Exercise directions
The answer is to be an exact copy of the lines below running from the line with "Expand Títulos de Dívida submenu arrow" down to the line with "Task: Create a New Menu entry", both ends included, and nothing more.

Items from a dataset
——————

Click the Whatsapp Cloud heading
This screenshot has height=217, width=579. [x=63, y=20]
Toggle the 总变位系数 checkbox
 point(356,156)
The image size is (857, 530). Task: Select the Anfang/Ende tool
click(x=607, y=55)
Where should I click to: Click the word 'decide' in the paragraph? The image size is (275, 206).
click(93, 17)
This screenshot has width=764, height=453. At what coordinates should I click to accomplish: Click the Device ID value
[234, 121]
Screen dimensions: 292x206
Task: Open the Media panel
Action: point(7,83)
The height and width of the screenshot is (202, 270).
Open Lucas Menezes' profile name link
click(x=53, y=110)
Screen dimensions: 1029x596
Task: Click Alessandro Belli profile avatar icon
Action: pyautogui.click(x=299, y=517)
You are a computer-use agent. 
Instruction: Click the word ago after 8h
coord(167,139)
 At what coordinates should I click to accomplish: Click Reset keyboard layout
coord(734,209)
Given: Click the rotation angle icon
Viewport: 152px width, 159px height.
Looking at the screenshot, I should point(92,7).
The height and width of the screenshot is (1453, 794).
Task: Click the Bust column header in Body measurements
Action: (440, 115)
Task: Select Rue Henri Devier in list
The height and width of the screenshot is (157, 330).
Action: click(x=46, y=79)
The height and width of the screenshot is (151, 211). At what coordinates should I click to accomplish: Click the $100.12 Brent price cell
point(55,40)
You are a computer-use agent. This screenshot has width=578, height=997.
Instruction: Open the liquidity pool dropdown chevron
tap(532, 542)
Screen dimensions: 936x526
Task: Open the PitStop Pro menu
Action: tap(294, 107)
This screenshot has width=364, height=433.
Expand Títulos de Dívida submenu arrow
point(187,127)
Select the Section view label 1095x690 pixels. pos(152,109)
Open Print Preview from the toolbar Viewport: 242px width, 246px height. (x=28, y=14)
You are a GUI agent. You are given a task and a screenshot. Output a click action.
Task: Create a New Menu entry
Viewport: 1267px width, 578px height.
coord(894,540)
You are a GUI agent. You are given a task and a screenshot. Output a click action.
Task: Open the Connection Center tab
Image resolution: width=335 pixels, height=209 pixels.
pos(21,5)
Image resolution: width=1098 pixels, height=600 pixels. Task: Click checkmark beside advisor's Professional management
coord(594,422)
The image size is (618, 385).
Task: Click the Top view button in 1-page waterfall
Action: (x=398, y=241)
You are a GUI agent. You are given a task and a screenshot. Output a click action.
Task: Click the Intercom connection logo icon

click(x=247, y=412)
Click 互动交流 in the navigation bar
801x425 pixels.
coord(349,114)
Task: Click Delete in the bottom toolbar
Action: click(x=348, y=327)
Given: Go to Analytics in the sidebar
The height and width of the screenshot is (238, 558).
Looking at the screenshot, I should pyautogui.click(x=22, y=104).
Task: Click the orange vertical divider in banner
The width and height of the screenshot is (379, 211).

——————

Result of this exercise
Expand Títulos de Dívida submenu arrow
point(187,127)
Select the Section view label 1095x690 pixels. pos(152,109)
Open Print Preview from the toolbar Viewport: 242px width, 246px height. (x=28, y=14)
You are a GUI agent. You are given a task and a screenshot. Output a click action.
Task: Create a New Menu entry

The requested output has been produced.